[Start of Source excerpt]

Thanks for the replies so far. Helps answer some questions and also brings up additional items for attention.

As far as the kids, we have no intention of leaving them out of the equation and their preferences will certainly contribute to how we might approach everything. It is a distinct possibility that we will have to wait until the youngest is done with high school before we do any long-term cruising. On the other hand, I personally feel that if done right, taking a few years to cruise would be a great opportunity to expose them to different cultures and places of historical significance. It might be their only opportunity to do something like this. In any case, the kids and how it would effect them is a significant factor in our plans.

Aside from that, it seems that unless we have a financial windfall, the best approach when it comes to a boat would be to buy a 1-5 year old boat that hasn't seen much if any time in charter. I like that strategy assuming we can find what we are looking for when we are ready. The other option would be to buy a new charter boat to give us the flexibility of putting it in charter for a bit.

Still no clear winner on the style of boat we'd want ( i.e. lighter and more performance versus heavier and more capacity). It might be smart just to buy a more comfortable boat that will get us where we are going slowly but surely. However, it is hard to resist the sexiness and potential speed of an Outremer or Catana. I guess more research is in order here.

[End of Source excerpt]
[Start of Supplied information]

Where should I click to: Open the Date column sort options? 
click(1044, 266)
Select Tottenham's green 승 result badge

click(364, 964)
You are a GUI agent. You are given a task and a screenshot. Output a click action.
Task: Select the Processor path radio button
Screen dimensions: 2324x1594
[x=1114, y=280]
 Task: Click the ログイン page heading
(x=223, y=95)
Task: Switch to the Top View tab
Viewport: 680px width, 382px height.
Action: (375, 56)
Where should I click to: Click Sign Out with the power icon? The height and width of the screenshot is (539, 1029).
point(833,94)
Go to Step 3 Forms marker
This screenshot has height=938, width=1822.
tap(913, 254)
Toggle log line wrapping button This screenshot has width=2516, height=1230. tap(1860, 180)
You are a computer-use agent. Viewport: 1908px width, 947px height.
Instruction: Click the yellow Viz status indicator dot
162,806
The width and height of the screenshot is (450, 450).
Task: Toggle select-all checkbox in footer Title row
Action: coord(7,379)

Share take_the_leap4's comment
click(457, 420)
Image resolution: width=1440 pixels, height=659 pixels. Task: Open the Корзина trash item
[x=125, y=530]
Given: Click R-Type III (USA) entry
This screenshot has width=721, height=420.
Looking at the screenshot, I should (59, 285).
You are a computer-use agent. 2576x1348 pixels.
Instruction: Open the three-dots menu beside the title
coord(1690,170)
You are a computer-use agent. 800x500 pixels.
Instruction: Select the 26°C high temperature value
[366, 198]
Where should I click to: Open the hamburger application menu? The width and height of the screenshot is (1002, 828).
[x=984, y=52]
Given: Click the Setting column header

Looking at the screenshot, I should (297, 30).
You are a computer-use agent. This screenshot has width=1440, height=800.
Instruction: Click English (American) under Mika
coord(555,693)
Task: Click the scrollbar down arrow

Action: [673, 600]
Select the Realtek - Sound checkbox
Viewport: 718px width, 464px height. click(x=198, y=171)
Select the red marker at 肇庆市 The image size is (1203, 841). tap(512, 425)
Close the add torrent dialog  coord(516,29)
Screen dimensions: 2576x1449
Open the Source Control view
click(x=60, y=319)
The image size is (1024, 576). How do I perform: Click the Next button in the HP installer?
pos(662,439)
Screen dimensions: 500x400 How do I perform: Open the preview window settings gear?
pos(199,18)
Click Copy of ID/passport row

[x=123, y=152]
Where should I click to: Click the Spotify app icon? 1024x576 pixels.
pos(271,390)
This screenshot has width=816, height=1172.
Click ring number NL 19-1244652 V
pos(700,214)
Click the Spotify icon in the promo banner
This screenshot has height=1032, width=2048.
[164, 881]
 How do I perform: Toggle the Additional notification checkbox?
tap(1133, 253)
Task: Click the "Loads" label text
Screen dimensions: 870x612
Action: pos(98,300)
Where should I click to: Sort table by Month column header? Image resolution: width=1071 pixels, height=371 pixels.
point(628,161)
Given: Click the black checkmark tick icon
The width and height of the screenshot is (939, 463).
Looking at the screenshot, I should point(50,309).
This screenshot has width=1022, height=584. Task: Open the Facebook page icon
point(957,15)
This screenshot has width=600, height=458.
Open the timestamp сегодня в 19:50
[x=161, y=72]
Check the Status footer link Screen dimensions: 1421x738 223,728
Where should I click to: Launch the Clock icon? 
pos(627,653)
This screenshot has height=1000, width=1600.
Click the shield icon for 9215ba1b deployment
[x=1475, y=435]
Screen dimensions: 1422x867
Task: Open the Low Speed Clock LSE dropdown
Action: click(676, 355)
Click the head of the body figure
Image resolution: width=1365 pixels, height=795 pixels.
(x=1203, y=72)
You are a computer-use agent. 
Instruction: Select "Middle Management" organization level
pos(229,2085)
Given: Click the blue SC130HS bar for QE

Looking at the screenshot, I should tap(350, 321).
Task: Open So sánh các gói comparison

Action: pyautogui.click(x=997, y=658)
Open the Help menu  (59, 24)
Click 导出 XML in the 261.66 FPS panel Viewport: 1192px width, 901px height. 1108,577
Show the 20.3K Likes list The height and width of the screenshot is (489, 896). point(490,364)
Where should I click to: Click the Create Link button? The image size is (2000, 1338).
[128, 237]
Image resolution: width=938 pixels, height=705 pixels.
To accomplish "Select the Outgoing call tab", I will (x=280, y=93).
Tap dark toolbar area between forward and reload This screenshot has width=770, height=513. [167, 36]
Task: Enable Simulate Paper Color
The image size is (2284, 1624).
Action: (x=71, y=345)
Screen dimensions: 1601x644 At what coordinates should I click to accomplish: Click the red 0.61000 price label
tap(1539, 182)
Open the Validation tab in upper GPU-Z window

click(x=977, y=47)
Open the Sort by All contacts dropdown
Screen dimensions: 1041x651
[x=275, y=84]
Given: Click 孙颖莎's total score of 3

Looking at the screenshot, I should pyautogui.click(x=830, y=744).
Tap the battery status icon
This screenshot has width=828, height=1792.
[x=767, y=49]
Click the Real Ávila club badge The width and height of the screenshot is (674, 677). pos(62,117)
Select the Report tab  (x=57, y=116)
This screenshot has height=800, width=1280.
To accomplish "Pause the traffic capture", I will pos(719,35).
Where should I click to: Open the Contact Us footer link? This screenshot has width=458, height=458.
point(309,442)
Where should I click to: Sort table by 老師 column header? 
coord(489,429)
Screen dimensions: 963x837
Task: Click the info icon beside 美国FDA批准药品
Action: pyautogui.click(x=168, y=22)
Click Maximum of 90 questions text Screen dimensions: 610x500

[End of Supplied information]

*Task set*.
**1)** In the post about planning to go cruising with family, why does the writer think that taking a few years to cruise could be good for the kids? Answer in one to three sentences.
**2)** Continue the post about planning to go cruising with family from where it stops.

*The responses*.
**1)** The writer feels that, if done right, cruising would expose the kids to different cultures and places of historical significance. It might also be their only opportunity to do something like this.

**2)**
Good to get a thumbs up on our flexible cruising plans. That is really key for my wife (and presumably the kids) to be on board with everything. To tell you the truth I like the idea of being able to take a break from the boat from time to time as well. There will always be reasons to spend time at home, and my guess is it will make the time on the boat more exciting. We'll just need to be sure to plan out the financial side of it and make sure it will all pan out.

And speaking of finances, I have been researching what the costs are for cruising and have come up with a very wide range of numbers. I am thinking somewhere in the vicinity of $60-90K per year would be appropriate for us and provide a pretty comfortable lifestyle. That would include everything (repairs, insurance, food, moorage, travel, expenses while away from the boat, etc...) except the cost of the boat and any other housing costs we would face. We wouldn't be doing much discretionary spending as there is only so much room on the boat for "things". However, we probably would want to dine out a few times a week and experience the local food as well as visit land based attractions. I wonder if I am in the ballpark with my estimate?

Thanks again for the input and information. Feel free to add any other advice or words of wisdom.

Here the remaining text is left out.